You’d need to give me more examples to understand this

 

I agree that the Auckland decision-making process does look very much like a top-down exercise controlled by the mayor and the chief executive, but that is inherently the fault of councillors failing to exercise control which they collectively have, rather than something inherent in the legislation.

 

There is a different structural issue which you might like to get your teeth into. This is the position of the local boards, which are supposed to be the repositories of genuine local democracy across the region. The current structural arrangements make realising this aspiration highly unlikely.

 

Leave aside all the difficulty there has been about deciding what are inherently local non-regulatory activities properly the subject of decision by local boards. Consider instead how local boards are supported, especially in respect of issues where one or both of two situations apply – a local board has a genuine and substantive difference of interest with the governing body which it wants to contest as far as it can and/or there is an issue of common interest across a number or all of the local boards which would be best advanced collectively.

 

All of the advisory and support staff for local boards are employed by and accountable to the chief executive of the governing body. It's an untenable situation in which to place advisory staff in the event of any potential conflict or difference of interest between the governing body and one or more local boards.
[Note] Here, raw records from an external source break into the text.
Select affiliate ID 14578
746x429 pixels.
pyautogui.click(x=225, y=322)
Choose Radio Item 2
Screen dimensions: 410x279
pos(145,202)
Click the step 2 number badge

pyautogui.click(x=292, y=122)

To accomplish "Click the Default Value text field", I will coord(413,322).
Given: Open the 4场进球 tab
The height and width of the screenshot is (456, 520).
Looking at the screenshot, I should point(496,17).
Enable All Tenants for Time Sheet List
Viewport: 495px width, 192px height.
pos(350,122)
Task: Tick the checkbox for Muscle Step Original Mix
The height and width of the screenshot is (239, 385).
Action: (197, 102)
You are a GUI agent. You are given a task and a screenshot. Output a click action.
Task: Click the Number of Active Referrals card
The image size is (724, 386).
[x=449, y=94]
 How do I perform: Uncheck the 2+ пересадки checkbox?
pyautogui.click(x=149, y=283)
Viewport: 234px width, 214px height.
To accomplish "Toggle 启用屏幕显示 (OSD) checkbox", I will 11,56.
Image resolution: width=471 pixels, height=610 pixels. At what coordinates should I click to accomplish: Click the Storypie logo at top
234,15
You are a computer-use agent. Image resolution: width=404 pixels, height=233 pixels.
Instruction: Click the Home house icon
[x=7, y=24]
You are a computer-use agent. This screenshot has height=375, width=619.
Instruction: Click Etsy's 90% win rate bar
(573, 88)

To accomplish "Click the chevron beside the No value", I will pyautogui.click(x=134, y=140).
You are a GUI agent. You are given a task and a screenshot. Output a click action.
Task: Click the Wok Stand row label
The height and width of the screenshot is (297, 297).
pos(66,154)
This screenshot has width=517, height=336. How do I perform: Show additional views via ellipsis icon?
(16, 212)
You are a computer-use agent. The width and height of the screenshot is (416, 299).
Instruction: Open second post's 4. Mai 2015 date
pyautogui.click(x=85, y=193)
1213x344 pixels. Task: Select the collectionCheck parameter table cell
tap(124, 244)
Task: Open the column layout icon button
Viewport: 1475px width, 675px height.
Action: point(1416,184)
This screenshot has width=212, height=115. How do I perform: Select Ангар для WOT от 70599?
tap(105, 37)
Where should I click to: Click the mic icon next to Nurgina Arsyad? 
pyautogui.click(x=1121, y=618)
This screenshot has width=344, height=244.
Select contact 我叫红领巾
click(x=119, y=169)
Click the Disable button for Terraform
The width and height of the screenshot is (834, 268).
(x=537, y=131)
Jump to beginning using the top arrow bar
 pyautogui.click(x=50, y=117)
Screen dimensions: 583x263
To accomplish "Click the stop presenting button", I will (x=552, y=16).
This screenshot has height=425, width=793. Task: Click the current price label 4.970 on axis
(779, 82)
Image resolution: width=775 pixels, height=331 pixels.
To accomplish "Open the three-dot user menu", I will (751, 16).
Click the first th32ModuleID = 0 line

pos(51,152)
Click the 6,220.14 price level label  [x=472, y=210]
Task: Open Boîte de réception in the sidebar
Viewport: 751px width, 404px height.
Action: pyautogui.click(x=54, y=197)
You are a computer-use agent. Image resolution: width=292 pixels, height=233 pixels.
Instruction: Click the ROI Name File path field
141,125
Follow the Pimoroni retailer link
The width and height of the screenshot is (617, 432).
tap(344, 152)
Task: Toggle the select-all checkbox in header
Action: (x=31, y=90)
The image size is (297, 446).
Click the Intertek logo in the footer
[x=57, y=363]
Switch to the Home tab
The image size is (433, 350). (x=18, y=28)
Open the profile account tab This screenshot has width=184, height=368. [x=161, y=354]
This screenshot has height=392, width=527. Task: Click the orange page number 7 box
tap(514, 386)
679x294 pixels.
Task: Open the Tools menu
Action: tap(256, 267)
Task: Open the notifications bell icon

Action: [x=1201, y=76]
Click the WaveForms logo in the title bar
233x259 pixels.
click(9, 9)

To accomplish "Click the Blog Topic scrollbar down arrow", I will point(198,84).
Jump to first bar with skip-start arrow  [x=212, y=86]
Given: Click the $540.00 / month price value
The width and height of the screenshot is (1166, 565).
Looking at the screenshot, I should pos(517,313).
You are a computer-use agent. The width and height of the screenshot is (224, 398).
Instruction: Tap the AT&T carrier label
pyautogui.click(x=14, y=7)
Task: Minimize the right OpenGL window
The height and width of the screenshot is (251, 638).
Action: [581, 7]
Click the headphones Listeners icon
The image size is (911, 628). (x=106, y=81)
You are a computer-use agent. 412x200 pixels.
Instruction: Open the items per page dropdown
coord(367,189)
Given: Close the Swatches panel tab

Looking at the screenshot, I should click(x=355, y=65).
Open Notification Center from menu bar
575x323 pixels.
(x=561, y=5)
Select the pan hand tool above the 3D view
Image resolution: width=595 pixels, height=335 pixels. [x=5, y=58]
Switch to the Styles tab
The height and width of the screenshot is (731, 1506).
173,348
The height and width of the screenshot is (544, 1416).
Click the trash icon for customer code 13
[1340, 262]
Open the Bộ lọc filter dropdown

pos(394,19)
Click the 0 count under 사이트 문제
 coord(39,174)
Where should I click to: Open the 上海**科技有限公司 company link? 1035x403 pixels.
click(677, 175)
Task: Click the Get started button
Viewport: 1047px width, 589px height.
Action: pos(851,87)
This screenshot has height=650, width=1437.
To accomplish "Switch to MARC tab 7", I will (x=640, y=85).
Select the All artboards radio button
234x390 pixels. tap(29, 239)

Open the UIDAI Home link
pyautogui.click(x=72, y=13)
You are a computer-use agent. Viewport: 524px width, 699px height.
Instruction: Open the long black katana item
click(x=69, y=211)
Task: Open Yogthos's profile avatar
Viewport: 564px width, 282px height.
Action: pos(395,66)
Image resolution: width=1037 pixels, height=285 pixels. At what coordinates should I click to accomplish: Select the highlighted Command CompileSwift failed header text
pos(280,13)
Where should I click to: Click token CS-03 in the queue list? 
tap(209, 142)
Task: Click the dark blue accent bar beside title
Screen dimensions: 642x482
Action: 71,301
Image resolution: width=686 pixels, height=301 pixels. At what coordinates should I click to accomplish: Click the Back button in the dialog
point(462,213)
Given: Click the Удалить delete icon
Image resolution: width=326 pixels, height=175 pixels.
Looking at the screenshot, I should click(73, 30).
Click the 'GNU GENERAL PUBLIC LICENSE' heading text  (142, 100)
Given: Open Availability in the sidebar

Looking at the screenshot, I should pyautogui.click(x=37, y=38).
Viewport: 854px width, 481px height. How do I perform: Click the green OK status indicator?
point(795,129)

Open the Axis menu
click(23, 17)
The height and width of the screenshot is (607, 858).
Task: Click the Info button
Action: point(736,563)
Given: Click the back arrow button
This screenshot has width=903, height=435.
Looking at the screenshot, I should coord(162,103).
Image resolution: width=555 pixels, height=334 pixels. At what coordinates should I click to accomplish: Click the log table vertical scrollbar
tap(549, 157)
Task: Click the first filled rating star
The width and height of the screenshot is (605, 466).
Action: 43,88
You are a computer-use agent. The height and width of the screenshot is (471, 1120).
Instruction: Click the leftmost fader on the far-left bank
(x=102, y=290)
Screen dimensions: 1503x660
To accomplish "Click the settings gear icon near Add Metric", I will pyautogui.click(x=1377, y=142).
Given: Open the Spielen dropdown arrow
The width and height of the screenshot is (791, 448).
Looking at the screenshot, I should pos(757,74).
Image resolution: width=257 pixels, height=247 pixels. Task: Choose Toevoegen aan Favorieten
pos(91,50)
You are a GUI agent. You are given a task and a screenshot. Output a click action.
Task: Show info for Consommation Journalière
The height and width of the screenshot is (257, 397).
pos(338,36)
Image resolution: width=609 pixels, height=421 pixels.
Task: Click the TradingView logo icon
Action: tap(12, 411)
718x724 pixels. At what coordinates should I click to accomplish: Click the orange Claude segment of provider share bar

You need look no further than the experience of a number of scrutiny officers in English local government – where it has been not uncommon for the scrutiny budget to shrink if the scrutiny officers do their job too well.

 

I’m not surprised.

 

 I have long been an advocate that Auckland's local boards need a body the equivalent of London Councils (which provides collective advisory and other services for London boroughs, especially in their dealings with the GLA).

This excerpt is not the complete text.